このユニオールがとんでもない人物なのです。米国に移民したドミニカ人の息子という貧しい境遇から大学に進学し、今ではボストンの大学教授にもなっているのに、いつもフラれてばかり。しかも、その原因はすべて浮気というのですから。欲望、疑惑、嫉妬、嘘、嫌悪、感傷、孤独、喧嘩、偏見、差別、貧困などのネガティブな言葉が、本書の中でイヤというほど飛び交います。、

高校生のときに女性教師から誘惑されてヤリまくり(ミス・ロラ)、学生時代にも(フラカ)、社会人になってからも(アルマ)、十分おとなになって相手の親から気に入られていても(太陽と月と星々)、どうしても浮気をしてしまうのです。40歳近くなっても、心の底から惚れて婚約した相手とつきあっていた6年の間に50人もの相手と浮気をしたのがバレて愛想を尽かされ、元カノを忘れられずに落ち込んでいるのに女子学生とつきあってフラれたりして成長していないのです浮気者のための恋愛入門)

結局のところ彼は、他人と親密な関係を築けない人物なのです。大切な関係を失うことを怖れるあまり、自分で壊してしまうような人物なのです。彼がそうなってしまっや原因があちこちに散りばめられているというのが、本書を貫くテーマなのでしょう。

憧れの存在で超えられない壁でありながら、若くして病気で亡くなった兄・ラファの女性関係も、そのひとつ。自らどん底に堕ちていくような女性とつきあって捨てたり(ニルダ)、迫り来る死を自覚しながら自分勝手にわけのわからない女と結婚してしまったり(プラの信条)。単身でアメリカに移民して、最低限の基盤を築こうとしていた父親もまた、妻子を捨てたかのように浮気をしていました(もう一つの人生を、もう一度)。しかも父親は、アメリカに呼び寄せた妻子に対して専制君主のようにふるまって、家族の人生を無茶苦茶にしていくのです(インビエルノ)

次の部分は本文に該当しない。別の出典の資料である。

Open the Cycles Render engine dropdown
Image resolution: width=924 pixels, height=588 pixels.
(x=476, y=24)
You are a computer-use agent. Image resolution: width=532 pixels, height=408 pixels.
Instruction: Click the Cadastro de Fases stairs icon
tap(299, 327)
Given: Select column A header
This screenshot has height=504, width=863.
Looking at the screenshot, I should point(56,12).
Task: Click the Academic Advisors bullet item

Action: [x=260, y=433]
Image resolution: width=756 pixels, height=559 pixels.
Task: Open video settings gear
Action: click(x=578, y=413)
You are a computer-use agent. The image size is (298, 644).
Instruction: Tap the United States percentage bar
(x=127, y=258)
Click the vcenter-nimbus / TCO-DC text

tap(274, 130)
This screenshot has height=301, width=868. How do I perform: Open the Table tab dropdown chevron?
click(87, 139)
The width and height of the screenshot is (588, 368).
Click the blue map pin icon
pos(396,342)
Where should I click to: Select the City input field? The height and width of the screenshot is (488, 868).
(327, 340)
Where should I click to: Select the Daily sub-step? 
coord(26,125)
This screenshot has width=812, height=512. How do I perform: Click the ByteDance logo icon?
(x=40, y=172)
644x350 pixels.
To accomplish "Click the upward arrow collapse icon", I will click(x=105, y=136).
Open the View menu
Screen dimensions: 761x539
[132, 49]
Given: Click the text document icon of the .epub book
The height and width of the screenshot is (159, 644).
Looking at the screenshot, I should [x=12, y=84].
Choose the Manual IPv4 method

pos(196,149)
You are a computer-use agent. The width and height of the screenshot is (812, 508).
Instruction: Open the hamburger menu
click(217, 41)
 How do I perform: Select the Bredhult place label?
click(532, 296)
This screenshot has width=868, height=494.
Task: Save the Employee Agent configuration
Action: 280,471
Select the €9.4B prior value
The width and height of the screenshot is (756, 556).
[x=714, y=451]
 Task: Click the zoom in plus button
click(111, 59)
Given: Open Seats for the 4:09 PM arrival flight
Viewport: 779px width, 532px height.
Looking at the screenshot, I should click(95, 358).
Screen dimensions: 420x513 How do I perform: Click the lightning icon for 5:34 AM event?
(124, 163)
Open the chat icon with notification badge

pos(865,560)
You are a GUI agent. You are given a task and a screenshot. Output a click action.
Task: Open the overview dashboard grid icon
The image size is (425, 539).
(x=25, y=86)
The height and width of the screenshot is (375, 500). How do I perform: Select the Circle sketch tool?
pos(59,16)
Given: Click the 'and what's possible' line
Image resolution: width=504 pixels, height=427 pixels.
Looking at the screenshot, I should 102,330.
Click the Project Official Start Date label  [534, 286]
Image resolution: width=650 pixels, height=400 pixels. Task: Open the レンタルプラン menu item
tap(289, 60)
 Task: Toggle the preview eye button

著者は、デビュー作の短編集ハイウェイとゴミ溜め)』もユニオールの人生の一部と語っていますので、最終的には全ての作品が重なり合って「ユニオール=著者自身」の人生を形作っていくことになるのでしょう。おそろしく寡作である著者が、いつになったら長い長い著作の全体像を明らかにできるのか、想像もつかないのですが。